HOW TO COMPLETE THIS TASK | In the material below, find each line with the string "section" and copy it.

*** Opening of GIVEN DATA ***

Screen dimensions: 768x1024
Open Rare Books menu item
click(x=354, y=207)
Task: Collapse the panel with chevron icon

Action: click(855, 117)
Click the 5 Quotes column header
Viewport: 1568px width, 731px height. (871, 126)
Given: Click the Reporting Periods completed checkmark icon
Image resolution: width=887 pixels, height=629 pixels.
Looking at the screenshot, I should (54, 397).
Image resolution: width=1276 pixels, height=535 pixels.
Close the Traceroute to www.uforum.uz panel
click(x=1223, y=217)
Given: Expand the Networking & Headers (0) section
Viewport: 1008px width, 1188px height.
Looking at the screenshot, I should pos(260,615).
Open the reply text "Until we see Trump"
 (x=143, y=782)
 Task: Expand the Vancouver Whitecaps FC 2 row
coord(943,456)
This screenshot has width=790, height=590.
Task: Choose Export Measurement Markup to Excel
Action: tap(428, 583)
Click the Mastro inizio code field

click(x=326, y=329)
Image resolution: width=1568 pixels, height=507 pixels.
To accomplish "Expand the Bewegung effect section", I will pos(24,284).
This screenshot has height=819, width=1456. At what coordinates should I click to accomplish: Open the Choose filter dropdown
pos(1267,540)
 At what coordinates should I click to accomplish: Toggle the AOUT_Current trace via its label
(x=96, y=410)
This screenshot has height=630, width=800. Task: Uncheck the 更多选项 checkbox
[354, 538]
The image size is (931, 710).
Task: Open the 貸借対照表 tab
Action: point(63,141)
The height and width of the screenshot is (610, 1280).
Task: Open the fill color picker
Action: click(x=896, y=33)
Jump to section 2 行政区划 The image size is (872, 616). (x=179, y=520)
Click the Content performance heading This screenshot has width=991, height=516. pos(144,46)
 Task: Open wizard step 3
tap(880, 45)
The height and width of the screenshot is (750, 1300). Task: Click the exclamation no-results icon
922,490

*** Close of GIVEN DATA ***

REPLY TO THE EXERCISE |
Given: Expand the Networking & Headers (0) section
To accomplish "Expand the Bewegung effect section", I will pos(24,284).
Jump to section 2 行政区划 The image size is (872, 616). (x=179, y=520)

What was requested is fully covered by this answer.